BEGIN MATERIAL FOR THE TASK

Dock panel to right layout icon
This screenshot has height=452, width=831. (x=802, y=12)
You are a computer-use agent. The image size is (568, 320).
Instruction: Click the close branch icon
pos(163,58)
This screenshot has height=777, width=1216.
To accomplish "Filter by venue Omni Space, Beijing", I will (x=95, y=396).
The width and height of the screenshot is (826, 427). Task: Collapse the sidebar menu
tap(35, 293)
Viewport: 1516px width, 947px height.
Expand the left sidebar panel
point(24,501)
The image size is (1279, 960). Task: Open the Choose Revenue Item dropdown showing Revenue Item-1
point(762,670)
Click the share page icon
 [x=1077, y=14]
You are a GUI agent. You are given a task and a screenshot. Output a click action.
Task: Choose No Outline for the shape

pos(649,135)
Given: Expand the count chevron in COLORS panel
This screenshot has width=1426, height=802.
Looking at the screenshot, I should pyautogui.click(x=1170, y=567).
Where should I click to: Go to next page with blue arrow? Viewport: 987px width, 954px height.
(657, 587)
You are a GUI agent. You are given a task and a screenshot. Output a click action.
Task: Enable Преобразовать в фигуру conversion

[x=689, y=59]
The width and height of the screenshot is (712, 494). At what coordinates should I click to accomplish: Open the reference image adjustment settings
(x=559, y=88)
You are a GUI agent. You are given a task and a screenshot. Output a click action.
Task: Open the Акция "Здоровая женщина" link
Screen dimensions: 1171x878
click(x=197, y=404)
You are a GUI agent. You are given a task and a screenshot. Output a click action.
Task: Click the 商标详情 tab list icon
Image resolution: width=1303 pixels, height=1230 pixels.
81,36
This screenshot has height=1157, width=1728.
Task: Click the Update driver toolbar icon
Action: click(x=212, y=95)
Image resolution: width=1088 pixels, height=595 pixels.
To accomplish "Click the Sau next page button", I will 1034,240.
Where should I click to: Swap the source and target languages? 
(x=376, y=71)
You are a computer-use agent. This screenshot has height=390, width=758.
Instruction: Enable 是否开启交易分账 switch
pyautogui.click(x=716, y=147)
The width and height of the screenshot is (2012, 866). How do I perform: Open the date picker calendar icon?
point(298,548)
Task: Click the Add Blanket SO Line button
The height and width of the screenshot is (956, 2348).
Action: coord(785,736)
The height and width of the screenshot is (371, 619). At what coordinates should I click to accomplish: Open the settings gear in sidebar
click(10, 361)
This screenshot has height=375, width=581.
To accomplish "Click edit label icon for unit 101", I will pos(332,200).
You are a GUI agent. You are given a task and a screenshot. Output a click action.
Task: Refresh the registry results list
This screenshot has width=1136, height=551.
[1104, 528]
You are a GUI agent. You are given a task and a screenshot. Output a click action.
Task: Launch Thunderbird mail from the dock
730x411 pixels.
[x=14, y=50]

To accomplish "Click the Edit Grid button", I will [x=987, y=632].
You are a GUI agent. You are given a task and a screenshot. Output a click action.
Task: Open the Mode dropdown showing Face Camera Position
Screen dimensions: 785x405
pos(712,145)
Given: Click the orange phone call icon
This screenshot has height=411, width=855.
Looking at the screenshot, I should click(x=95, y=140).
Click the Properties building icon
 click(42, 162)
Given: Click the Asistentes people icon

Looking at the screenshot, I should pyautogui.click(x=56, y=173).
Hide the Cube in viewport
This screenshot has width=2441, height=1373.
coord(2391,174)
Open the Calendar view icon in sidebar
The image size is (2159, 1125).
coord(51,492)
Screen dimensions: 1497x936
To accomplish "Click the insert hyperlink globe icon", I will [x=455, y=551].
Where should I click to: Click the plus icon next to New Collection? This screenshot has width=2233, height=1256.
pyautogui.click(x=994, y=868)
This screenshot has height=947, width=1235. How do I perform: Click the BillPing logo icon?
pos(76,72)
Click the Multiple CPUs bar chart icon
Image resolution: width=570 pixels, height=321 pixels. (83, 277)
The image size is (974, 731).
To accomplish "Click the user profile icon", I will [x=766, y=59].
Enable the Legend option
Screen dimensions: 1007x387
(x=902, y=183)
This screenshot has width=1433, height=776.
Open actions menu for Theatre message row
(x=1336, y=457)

END MATERIAL FOR THE TASK

EXERCISE REQUIREMENTS: Lines from the one holding "Given: Click the Asistentes people icon" through the last line of the material are to be repeated exactly; no other lines belong in the answer.

TASK ANSWER:
Given: Click the Asistentes people icon

Looking at the screenshot, I should pyautogui.click(x=56, y=173).
Hide the Cube in viewport
This screenshot has width=2441, height=1373.
coord(2391,174)
Open the Calendar view icon in sidebar
The image size is (2159, 1125).
coord(51,492)
Screen dimensions: 1497x936
To accomplish "Click the insert hyperlink globe icon", I will [x=455, y=551].
Where should I click to: Click the plus icon next to New Collection? This screenshot has width=2233, height=1256.
pyautogui.click(x=994, y=868)
This screenshot has height=947, width=1235. How do I perform: Click the BillPing logo icon?
pos(76,72)
Click the Multiple CPUs bar chart icon
Image resolution: width=570 pixels, height=321 pixels. (83, 277)
The image size is (974, 731).
To accomplish "Click the user profile icon", I will [x=766, y=59].
Enable the Legend option
Screen dimensions: 1007x387
(x=902, y=183)
This screenshot has width=1433, height=776.
Open actions menu for Theatre message row
(x=1336, y=457)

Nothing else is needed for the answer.